-- BEGIN PROVIDED DATA --

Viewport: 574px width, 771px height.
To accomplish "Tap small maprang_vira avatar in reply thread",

-- END PROVIDED DATA --
-- BEGIN PROVIDED DATA --

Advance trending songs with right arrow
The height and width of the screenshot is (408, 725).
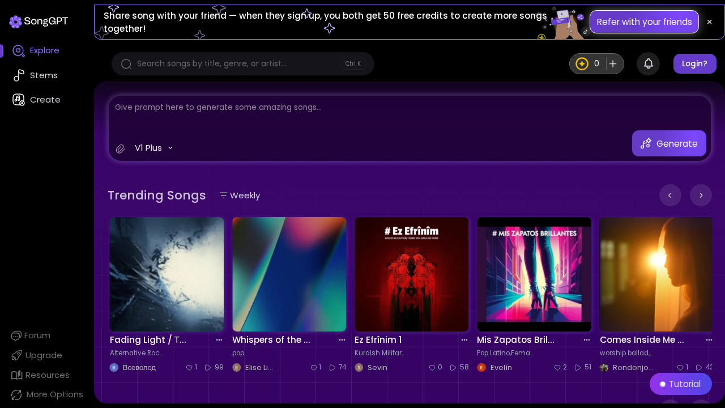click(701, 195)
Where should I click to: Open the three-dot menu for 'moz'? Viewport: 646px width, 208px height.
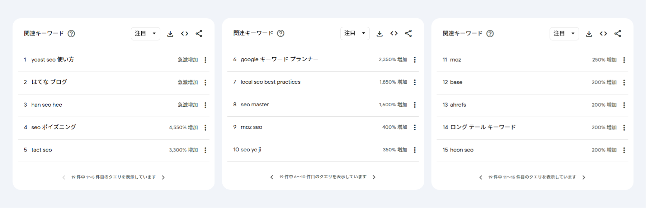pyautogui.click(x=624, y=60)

-- END PROVIDED DATA --

TASK - Please recast the part of the rows that opens with the line containing "Advance trending songs with right arrow" and closes with the line containing "pyautogui.click(x=624, y=60)", both lines included, as a Markdown table with the columns No. and Line, numbering each line and skipping any blank lines. Leave the pictures out of the table.

ANSWER TO THIS EXERCISE -
| No. | Line |
|---|---|
| 1 | Advance trending songs with right arrow |
| 2 | The height and width of the screenshot is (408, 725). |
| 3 | click(701, 195) |
| 4 | Where should I click to: Open the three-dot menu for 'moz'? Viewport: 646px width, 208px height. |
| 5 | pyautogui.click(x=624, y=60) |